◆ Do this
Update the lines below by replacing every "click(x,y)" with "tap(x,y)", leaving everything else unchanged.

+++

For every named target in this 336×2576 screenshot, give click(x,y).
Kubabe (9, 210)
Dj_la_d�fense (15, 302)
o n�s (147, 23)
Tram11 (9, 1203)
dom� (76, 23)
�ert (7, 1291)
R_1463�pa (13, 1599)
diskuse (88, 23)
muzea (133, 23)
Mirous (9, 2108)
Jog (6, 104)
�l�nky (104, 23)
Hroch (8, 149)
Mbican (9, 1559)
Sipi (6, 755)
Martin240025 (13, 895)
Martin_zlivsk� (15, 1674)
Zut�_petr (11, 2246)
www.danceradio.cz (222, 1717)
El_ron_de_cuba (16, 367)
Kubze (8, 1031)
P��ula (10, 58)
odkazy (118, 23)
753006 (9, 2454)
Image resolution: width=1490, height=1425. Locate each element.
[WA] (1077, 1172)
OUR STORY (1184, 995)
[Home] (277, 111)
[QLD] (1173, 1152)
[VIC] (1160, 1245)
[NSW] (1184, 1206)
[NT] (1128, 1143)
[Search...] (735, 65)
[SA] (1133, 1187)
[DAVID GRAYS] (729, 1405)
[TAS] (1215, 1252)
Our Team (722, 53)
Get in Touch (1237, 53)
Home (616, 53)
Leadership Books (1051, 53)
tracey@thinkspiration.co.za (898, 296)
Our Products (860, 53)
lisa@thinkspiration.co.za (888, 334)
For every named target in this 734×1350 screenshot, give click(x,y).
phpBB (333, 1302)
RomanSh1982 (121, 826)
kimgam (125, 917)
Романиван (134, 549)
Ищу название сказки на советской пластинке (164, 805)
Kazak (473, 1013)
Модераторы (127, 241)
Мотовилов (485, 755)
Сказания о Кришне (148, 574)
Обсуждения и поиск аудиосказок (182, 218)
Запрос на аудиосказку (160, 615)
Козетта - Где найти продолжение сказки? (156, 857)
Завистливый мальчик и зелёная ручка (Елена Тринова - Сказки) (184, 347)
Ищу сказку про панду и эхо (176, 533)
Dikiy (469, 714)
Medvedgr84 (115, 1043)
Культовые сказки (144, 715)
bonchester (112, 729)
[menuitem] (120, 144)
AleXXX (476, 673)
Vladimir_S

+++

◆ Correct output
For every named target in this 336×2576 screenshot, give tap(x,y).
Kubabe (9, 210)
Dj_la_d�fense (15, 302)
o n�s (147, 23)
Tram11 (9, 1203)
dom� (76, 23)
�ert (7, 1291)
R_1463�pa (13, 1599)
diskuse (88, 23)
muzea (133, 23)
Mirous (9, 2108)
Jog (6, 104)
�l�nky (104, 23)
Hroch (8, 149)
Mbican (9, 1559)
Sipi (6, 755)
Martin240025 (13, 895)
Martin_zlivsk� (15, 1674)
Zut�_petr (11, 2246)
www.danceradio.cz (222, 1717)
El_ron_de_cuba (16, 367)
Kubze (8, 1031)
P��ula (10, 58)
odkazy (118, 23)
753006 (9, 2454)
Image resolution: width=1490, height=1425. Locate each element.
[WA] (1077, 1172)
OUR STORY (1184, 995)
[Home] (277, 111)
[QLD] (1173, 1152)
[VIC] (1160, 1245)
[NSW] (1184, 1206)
[NT] (1128, 1143)
[Search...] (735, 65)
[SA] (1133, 1187)
[DAVID GRAYS] (729, 1405)
[TAS] (1215, 1252)
Our Team (722, 53)
Get in Touch (1237, 53)
Home (616, 53)
Leadership Books (1051, 53)
tracey@thinkspiration.co.za (898, 296)
Our Products (860, 53)
lisa@thinkspiration.co.za (888, 334)
For every named target in this 734×1350 screenshot, give tap(x,y).
phpBB (333, 1302)
RomanSh1982 (121, 826)
kimgam (125, 917)
Романиван (134, 549)
Ищу название сказки на советской пластинке (164, 805)
Kazak (473, 1013)
Модераторы (127, 241)
Мотовилов (485, 755)
Сказания о Кришне (148, 574)
Обсуждения и поиск аудиосказок (182, 218)
Запрос на аудиосказку (160, 615)
Козетта - Где найти продолжение сказки? (156, 857)
Завистливый мальчик и зелёная ручка (Елена Тринова - Сказки) (184, 347)
Ищу сказку про панду и эхо (176, 533)
Dikiy (469, 714)
Medvedgr84 (115, 1043)
Культовые сказки (144, 715)
bonchester (112, 729)
[menuitem] (120, 144)
AleXXX (476, 673)
Vladimir_S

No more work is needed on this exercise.